* _TASK OBJECTIVE_
Could you reproduce, exactly as written, every line from the one containing "Click the $120.0b y-axis label" through the last line of the records, and nothing else?

Items from a data source
.....

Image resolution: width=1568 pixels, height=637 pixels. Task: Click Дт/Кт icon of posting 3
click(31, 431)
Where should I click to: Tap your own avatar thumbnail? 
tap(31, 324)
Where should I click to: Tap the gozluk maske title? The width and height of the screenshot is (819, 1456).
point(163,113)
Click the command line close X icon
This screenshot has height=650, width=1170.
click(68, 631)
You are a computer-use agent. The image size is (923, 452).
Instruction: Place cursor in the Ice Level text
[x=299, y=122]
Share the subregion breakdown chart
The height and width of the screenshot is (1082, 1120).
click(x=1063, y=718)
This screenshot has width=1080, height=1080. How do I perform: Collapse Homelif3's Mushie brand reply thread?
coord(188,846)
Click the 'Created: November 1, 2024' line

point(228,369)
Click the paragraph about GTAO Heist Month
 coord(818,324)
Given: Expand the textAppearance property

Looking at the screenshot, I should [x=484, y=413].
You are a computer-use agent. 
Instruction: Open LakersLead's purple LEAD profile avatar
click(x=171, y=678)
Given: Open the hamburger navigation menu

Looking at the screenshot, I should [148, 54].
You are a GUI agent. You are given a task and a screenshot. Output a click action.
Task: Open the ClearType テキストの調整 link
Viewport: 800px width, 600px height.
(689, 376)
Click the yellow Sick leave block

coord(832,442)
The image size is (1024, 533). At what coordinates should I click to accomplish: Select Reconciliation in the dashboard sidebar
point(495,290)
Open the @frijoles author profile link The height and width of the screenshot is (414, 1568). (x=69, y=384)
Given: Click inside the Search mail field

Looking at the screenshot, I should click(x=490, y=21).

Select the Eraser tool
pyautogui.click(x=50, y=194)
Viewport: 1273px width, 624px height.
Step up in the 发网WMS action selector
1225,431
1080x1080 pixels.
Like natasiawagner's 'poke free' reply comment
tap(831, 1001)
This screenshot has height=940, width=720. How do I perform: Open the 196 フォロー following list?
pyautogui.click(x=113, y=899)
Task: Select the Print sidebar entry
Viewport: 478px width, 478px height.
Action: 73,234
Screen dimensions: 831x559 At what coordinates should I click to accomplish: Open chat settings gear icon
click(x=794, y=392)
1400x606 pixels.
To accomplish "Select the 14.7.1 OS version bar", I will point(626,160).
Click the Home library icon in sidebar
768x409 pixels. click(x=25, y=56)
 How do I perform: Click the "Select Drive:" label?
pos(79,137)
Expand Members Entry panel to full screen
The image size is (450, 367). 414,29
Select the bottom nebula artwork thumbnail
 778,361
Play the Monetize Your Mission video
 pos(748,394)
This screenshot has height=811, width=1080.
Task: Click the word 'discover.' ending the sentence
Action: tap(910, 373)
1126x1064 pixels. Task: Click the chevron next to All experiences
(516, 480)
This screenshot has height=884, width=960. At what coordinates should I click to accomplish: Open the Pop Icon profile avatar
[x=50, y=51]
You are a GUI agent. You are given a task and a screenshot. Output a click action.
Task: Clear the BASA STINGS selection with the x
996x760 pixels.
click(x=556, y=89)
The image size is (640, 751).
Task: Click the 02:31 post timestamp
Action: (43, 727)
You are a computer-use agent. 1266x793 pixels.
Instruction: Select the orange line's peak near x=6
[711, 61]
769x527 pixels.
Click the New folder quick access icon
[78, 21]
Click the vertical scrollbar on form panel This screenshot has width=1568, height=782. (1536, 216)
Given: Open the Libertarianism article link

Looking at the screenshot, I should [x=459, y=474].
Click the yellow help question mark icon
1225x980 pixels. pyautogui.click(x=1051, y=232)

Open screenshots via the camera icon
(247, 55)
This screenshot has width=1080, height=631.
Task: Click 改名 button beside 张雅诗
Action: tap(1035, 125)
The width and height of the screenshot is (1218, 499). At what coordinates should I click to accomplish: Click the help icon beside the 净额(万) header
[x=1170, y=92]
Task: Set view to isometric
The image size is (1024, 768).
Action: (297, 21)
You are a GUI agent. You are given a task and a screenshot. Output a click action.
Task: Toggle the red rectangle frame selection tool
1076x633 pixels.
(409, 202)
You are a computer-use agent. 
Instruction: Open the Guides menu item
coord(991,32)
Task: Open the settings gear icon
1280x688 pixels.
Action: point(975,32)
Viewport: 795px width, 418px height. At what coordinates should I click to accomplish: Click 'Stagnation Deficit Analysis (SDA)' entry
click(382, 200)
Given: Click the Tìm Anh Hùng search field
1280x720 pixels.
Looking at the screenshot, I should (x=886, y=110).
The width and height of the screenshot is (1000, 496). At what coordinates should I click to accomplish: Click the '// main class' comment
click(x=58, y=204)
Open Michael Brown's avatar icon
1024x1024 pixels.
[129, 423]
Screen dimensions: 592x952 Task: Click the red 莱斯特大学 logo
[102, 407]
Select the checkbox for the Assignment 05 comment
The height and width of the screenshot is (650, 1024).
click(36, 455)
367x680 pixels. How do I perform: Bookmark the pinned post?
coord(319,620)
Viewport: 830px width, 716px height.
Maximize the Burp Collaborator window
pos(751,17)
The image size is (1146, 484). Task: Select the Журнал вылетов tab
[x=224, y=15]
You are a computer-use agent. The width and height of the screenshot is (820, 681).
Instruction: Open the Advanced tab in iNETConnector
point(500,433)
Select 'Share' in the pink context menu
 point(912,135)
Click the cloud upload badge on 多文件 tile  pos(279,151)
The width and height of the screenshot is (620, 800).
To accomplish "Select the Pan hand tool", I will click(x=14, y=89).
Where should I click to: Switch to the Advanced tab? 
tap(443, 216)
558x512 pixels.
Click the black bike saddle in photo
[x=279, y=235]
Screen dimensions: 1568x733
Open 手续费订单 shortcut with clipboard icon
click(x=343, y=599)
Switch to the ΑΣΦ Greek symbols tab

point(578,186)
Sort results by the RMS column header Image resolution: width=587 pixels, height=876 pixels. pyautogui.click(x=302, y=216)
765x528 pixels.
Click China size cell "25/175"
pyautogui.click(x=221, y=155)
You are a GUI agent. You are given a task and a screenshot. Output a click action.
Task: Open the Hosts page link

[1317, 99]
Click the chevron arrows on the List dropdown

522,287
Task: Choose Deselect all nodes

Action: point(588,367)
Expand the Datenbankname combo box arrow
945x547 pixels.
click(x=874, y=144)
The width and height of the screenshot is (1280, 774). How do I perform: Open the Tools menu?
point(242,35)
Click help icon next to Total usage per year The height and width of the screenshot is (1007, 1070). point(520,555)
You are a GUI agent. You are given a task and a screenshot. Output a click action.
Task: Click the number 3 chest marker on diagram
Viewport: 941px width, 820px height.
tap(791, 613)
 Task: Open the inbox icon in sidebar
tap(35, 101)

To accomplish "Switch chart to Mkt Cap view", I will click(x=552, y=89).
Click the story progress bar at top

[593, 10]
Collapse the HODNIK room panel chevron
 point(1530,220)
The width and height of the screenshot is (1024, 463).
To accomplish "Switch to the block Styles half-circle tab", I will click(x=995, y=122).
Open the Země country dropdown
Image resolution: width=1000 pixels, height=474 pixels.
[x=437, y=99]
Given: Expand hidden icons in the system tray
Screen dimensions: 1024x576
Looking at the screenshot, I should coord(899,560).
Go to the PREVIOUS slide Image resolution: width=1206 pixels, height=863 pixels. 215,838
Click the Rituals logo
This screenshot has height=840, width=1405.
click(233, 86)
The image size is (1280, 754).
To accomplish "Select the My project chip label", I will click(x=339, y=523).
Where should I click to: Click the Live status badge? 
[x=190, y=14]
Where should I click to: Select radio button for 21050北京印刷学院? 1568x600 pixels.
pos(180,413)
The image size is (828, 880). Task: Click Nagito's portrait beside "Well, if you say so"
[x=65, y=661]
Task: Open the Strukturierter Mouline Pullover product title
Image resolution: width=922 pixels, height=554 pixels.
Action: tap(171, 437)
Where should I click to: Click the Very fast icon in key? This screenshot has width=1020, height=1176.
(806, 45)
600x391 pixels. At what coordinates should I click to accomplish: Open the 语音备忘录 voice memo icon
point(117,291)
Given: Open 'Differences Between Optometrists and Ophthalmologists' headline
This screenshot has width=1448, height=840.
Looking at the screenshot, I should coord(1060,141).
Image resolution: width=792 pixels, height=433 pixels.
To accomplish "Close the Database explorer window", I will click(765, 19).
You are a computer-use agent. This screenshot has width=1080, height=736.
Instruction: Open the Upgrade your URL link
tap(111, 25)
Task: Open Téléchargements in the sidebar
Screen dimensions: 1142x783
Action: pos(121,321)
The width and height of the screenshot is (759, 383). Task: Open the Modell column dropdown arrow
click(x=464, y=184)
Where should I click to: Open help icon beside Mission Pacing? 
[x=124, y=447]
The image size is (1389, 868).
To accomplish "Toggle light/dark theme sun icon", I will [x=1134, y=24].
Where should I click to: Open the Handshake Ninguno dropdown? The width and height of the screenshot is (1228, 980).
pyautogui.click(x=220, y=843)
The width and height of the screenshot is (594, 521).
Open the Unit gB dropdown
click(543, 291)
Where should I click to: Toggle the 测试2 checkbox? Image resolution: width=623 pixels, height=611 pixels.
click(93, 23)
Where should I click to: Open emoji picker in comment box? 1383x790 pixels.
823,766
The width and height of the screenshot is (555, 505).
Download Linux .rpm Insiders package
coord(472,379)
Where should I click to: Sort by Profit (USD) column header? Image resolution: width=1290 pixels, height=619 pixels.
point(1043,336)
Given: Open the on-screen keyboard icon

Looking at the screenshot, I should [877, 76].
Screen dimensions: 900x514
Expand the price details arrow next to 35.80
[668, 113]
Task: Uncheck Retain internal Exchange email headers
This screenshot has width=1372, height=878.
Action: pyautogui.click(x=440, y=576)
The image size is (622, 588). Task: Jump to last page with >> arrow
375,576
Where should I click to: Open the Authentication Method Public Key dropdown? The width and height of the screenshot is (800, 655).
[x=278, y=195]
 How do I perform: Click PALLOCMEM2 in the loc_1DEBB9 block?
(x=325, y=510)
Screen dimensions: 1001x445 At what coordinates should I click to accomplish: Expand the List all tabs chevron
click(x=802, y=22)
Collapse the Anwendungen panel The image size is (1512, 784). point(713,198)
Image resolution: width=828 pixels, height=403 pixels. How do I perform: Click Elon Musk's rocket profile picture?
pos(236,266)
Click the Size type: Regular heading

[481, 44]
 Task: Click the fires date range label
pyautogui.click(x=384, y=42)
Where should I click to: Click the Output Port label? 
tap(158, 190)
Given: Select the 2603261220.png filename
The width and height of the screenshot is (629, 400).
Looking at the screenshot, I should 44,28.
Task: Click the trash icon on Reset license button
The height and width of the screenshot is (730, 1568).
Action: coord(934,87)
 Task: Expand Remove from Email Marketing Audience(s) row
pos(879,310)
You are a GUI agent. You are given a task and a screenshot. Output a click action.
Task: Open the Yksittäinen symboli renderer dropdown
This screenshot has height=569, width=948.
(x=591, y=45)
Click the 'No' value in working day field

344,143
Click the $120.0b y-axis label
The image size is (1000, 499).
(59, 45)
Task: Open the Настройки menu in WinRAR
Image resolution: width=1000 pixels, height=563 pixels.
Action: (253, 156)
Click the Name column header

.....

* _OUTPUT FOR THIS TASK_
Click the $120.0b y-axis label
The image size is (1000, 499).
(59, 45)
Task: Open the Настройки menu in WinRAR
Image resolution: width=1000 pixels, height=563 pixels.
Action: (253, 156)
Click the Name column header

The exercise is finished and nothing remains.